* START INFORMATION GIVEN *

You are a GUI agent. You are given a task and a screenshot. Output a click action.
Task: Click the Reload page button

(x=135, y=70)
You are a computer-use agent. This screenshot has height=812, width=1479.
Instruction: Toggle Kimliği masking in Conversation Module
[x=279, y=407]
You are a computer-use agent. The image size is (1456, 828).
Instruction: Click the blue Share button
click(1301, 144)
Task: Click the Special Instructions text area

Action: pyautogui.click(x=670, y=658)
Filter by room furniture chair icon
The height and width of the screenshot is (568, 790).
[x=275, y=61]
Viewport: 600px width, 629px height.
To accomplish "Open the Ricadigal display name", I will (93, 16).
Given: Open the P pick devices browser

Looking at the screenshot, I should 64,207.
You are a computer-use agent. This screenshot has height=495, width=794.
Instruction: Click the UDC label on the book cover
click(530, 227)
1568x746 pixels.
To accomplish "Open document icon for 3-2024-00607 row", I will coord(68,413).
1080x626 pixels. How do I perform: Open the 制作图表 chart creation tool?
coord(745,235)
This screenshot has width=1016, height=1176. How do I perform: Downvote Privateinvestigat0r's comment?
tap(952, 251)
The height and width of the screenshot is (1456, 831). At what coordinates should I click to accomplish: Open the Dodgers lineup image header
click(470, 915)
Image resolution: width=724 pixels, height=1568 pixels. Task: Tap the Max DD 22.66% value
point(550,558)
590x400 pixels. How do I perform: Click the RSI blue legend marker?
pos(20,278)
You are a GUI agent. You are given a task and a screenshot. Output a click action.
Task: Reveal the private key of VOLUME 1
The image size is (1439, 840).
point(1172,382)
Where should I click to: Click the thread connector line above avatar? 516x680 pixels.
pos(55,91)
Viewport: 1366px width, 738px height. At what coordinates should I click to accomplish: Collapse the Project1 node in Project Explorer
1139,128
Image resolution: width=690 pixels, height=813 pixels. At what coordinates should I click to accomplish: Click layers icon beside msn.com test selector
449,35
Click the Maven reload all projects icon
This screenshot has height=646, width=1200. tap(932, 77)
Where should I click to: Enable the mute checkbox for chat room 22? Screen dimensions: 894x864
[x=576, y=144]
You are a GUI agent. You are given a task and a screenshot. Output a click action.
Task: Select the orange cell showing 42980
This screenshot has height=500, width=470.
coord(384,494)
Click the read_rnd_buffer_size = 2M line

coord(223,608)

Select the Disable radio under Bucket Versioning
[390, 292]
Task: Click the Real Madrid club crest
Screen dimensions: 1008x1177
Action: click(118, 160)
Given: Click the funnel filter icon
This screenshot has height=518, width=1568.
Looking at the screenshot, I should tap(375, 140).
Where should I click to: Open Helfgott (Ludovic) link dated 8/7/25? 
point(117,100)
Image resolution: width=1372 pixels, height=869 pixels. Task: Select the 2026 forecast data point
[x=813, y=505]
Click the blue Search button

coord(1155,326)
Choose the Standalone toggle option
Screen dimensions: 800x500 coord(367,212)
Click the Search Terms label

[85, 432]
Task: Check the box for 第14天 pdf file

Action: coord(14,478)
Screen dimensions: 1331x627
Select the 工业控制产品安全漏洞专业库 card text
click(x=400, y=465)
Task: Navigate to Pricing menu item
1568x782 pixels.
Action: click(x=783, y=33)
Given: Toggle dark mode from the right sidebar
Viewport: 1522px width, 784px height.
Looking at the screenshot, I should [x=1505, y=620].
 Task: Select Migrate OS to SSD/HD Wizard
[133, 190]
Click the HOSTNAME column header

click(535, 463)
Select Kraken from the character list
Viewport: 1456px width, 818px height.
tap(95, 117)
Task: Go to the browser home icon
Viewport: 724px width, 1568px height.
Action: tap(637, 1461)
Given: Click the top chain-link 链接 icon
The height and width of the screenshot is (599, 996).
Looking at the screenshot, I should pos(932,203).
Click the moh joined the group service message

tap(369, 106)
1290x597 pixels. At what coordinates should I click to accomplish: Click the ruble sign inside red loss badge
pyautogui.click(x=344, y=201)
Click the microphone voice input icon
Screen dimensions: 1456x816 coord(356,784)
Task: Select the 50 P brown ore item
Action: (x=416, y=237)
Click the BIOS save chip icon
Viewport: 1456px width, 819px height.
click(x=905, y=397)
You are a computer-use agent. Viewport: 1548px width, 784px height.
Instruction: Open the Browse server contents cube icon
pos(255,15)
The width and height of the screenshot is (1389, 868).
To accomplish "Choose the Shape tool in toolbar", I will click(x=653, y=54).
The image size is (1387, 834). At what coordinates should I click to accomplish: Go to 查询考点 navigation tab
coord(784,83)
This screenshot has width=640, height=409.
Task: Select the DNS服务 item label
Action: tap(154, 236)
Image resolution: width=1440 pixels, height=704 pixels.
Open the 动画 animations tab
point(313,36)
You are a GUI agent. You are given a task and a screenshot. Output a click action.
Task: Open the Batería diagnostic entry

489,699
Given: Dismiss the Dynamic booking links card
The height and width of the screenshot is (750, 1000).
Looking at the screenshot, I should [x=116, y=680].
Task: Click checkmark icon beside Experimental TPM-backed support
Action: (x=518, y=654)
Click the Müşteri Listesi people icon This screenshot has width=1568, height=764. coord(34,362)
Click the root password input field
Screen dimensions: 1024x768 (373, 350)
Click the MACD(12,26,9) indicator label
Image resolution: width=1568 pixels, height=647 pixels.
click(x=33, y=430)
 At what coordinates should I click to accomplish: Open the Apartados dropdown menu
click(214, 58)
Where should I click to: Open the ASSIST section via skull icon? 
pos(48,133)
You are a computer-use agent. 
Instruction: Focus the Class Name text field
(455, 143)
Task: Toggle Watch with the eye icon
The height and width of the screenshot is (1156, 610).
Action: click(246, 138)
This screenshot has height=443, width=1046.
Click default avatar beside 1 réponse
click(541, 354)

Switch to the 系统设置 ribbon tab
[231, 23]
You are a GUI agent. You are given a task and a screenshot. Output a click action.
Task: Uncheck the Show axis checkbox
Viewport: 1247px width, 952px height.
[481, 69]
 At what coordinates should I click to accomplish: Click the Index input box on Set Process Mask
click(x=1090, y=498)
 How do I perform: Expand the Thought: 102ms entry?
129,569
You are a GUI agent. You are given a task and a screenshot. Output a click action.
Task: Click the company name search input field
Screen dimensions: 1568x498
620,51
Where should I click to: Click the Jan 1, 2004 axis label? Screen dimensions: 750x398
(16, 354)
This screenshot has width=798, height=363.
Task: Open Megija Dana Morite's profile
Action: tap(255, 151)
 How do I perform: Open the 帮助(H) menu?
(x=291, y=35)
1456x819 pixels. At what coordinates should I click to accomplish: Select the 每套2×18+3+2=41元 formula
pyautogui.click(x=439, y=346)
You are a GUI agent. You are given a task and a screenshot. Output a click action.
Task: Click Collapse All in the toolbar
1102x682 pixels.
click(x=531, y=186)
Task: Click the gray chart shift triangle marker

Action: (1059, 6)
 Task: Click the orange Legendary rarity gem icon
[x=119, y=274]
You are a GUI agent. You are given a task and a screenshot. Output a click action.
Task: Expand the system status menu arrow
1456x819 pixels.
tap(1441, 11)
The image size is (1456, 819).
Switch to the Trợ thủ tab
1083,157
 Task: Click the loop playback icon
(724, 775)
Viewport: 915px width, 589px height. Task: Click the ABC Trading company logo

* END INFORMATION GIVEN *

▶ _WHAT THE TASK REQUIRES_
Lay out every line of the items above as a JSON list of strings, one string per line. Leave out blank lines.

▶ _FULL ANSWER_
[
  "You are a GUI agent. You are given a task and a screenshot. Output a click action.",
  "Task: Click the Reload page button",
  "(x=135, y=70)",
  "You are a computer-use agent. This screenshot has height=812, width=1479.",
  "Instruction: Toggle Kimliği masking in Conversation Module",
  "[x=279, y=407]",
  "You are a computer-use agent. The image size is (1456, 828).",
  "Instruction: Click the blue Share button",
  "click(1301, 144)",
  "Task: Click the Special Instructions text area",
  "Action: pyautogui.click(x=670, y=658)",
  "Filter by room furniture chair icon",
  "The height and width of the screenshot is (568, 790).",
  "[x=275, y=61]",
  "Viewport: 600px width, 629px height.",
  "To accomplish \"Open the Ricadigal display name\", I will (93, 16).",
  "Given: Open the P pick devices browser",
  "Looking at the screenshot, I should 64,207.",
  "You are a computer-use agent. This screenshot has height=495, width=794.",
  "Instruction: Click the UDC label on the book cover",
  "click(530, 227)",
  "1568x746 pixels.",
  "To accomplish \"Open document icon for 3-2024-00607 row\", I will coord(68,413).",
  "1080x626 pixels. How do I perform: Open the 制作图表 chart creation tool?",
  "coord(745,235)",
  "This screenshot has width=1016, height=1176. How do I perform: Downvote Privateinvestigat0r's comment?",
  "tap(952, 251)",
  "The height and width of the screenshot is (1456, 831). At what coordinates should I click to accomplish: Open the Dodgers lineup image header",
  "click(470, 915)",
  "Image resolution: width=724 pixels, height=1568 pixels. Task: Tap the Max DD 22.66% value",
  "point(550,558)",
  "590x400 pixels. How do I perform: Click the RSI blue legend marker?",
  "pos(20,278)",
  "You are a GUI agent. You are given a task and a screenshot. Output a click action.",
  "Task: Reveal the private key of VOLUME 1",
  "The image size is (1439, 840).",
  "point(1172,382)",
  "Where should I click to: Click the thread connector line above avatar? 516x680 pixels.",
  "pos(55,91)",
  "Viewport: 1366px width, 738px height. At what coordinates should I click to accomplish: Collapse the Project1 node in Project Explorer",
  "1139,128",
  "Image resolution: width=690 pixels, height=813 pixels. At what coordinates should I click to accomplish: Click layers icon beside msn.com test selector",
  "449,35",
  "Click the Maven reload all projects icon",
  "This screenshot has height=646, width=1200. tap(932, 77)",
  "Where should I click to: Enable the mute checkbox for chat room 22? Screen dimensions: 894x864",
  "[x=576, y=144]",
  "You are a GUI agent. You are given a task and a screenshot. Output a click action.",
  "Task: Select the orange cell showing 42980",
  "This screenshot has height=500, width=470.",
  "coord(384,494)",
  "Click the read_rnd_buffer_size = 2M line",
  "coord(223,608)",
  "Select the Disable radio under Bucket Versioning",
  "[390, 292]",
  "Task: Click the Real Madrid club crest",
  "Screen dimensions: 1008x1177",
  "Action: click(118, 160)",
  "Given: Click the funnel filter icon",
  "This screenshot has height=518, width=1568.",
  "Looking at the screenshot, I should tap(375, 140).",
  "Where should I click to: Open Helfgott (Ludovic) link dated 8/7/25? ",
  "point(117,100)",
  "Image resolution: width=1372 pixels, height=869 pixels. Task: Select the 2026 forecast data point",
  "[x=813, y=505]",
  "Click the blue Search button",
  "coord(1155,326)",
  "Choose the Standalone toggle option",
  "Screen dimensions: 800x500 coord(367,212)",
  "Click the Search Terms label",
  "[85, 432]",
  "Task: Check the box for 第14天 pdf file",
  "Action: coord(14,478)",
  "Screen dimensions: 1331x627",
  "Select the 工业控制产品安全漏洞专业库 card text",
  "click(x=400, y=465)",
  "Task: Navigate to Pricing menu item",
  "1568x782 pixels.",
  "Action: click(x=783, y=33)",
  "Given: Toggle dark mode from the right sidebar",
  "Viewport: 1522px width, 784px height.",
  "Looking at the screenshot, I should [x=1505, y=620].",
  " Task: Select Migrate OS to SSD/HD Wizard",
  "[133, 190]",
  "Click the HOSTNAME column header",
  "click(535, 463)",
  "Select Kraken from the character list",
  "Viewport: 1456px width, 818px height.",
  "tap(95, 117)",
  "Task: Go to the browser home icon",
  "Viewport: 724px width, 1568px height.",
  "Action: tap(637, 1461)",
  "Given: Click the top chain-link 链接 icon",
  "The height and width of the screenshot is (599, 996).",
  "Looking at the screenshot, I should pos(932,203).",
  "Click the moh joined the group service message",
  "tap(369, 106)",
  "1290x597 pixels. At what coordinates should I click to accomplish: Click the ruble sign inside red loss badge",
  "pyautogui.click(x=344, y=201)",
  "Click the microphone voice input icon",
  "Screen dimensions: 1456x816 coord(356,784)",
  "Task: Select the 50 P brown ore item",
  "Action: (x=416, y=237)",
  "Click the BIOS save chip icon",
  "Viewport: 1456px width, 819px height.",
  "click(x=905, y=397)",
  "You are a computer-use agent. Viewport: 1548px width, 784px height.",
  "Instruction: Open the Browse server contents cube icon",
  "pos(255,15)",
  "The width and height of the screenshot is (1389, 868).",
  "To accomplish \"Choose the Shape tool in toolbar\", I will click(x=653, y=54).",
  "The image size is (1387, 834). At what coordinates should I click to accomplish: Go to 查询考点 navigation tab",
  "coord(784,83)",
  "This screenshot has width=640, height=409.",
  "Task: Select the DNS服务 item label",
  "Action: tap(154, 236)",
  "Image resolution: width=1440 pixels, height=704 pixels.",
  "Open the 动画 animations tab",
  "point(313,36)",
  "You are a GUI agent. You are given a task and a screenshot. Output a click action.",
  "Task: Open the Batería diagnostic entry",
  "489,699",
  "Given: Dismiss the Dynamic booking links card",
  "The height and width of the screenshot is (750, 1000).",
  "Looking at the screenshot, I should [x=116, y=680].",
  "Task: Click checkmark icon beside Experimental TPM-backed support",
  "Action: (x=518, y=654)",
  "Click the Müşteri Listesi people icon This screenshot has width=1568, height=764. coord(34,362)",
  "Click the root password input field",
  "Screen dimensions: 1024x768 (373, 350)",
  "Click the MACD(12,26,9) indicator label",
  "Image resolution: width=1568 pixels, height=647 pixels.",
  "click(x=33, y=430)",
  " At what coordinates should I click to accomplish: Open the Apartados dropdown menu",
  "click(214, 58)",
  "Where should I click to: Open the ASSIST section via skull icon? ",
  "pos(48,133)",
  "You are a computer-use agent. ",
  "Instruction: Focus the Class Name text field",
  "(455, 143)",
  "Task: Toggle Watch with the eye icon",
  "The height and width of the screenshot is (1156, 610).",
  "Action: click(246, 138)",
  "This screenshot has height=443, width=1046.",
  "Click default avatar beside 1 réponse",
  "click(541, 354)",
  "Switch to the 系统设置 ribbon tab",
  "[231, 23]",
  "You are a GUI agent. You are given a task and a screenshot. Output a click action.",
  "Task: Uncheck the Show axis checkbox",
  "Viewport: 1247px width, 952px height.",
  "[481, 69]",
  " At what coordinates should I click to accomplish: Click the Index input box on Set Process Mask",
  "click(x=1090, y=498)",
  " How do I perform: Expand the Thought: 102ms entry?",
  "129,569",
  "You are a GUI agent. You are given a task and a screenshot. Output a click action.",
  "Task: Click the company name search input field",
  "Screen dimensions: 1568x498",
  "620,51",
  "Where should I click to: Click the Jan 1, 2004 axis label? Screen dimensions: 750x398",
  "(16, 354)",
  "This screenshot has width=798, height=363.",
  "Task: Open Megija Dana Morite's profile",
  "Action: tap(255, 151)",
  " How do I perform: Open the 帮助(H) menu?",
  "(x=291, y=35)",
  "1456x819 pixels. At what coordinates should I click to accomplish: Select the 每套2×18+3+2=41元 formula",
  "pyautogui.click(x=439, y=346)",
  "You are a GUI agent. You are given a task and a screenshot. Output a click action.",
  "Task: Click Collapse All in the toolbar",
  "1102x682 pixels.",
  "click(x=531, y=186)",
  "Task: Click the gray chart shift triangle marker",
  "Action: (1059, 6)",
  " Task: Click the orange Legendary rarity gem icon",
  "[x=119, y=274]",
  "You are a GUI agent. You are given a task and a screenshot. Output a click action.",
  "Task: Expand the system status menu arrow",
  "1456x819 pixels.",
  "tap(1441, 11)",
  "The image size is (1456, 819).",
  "Switch to the Trợ thủ tab",
  "1083,157",
  " Task: Click the loop playback icon",
  "(724, 775)",
  "Viewport: 915px width, 589px height. Task: Click the ABC Trading company logo"
]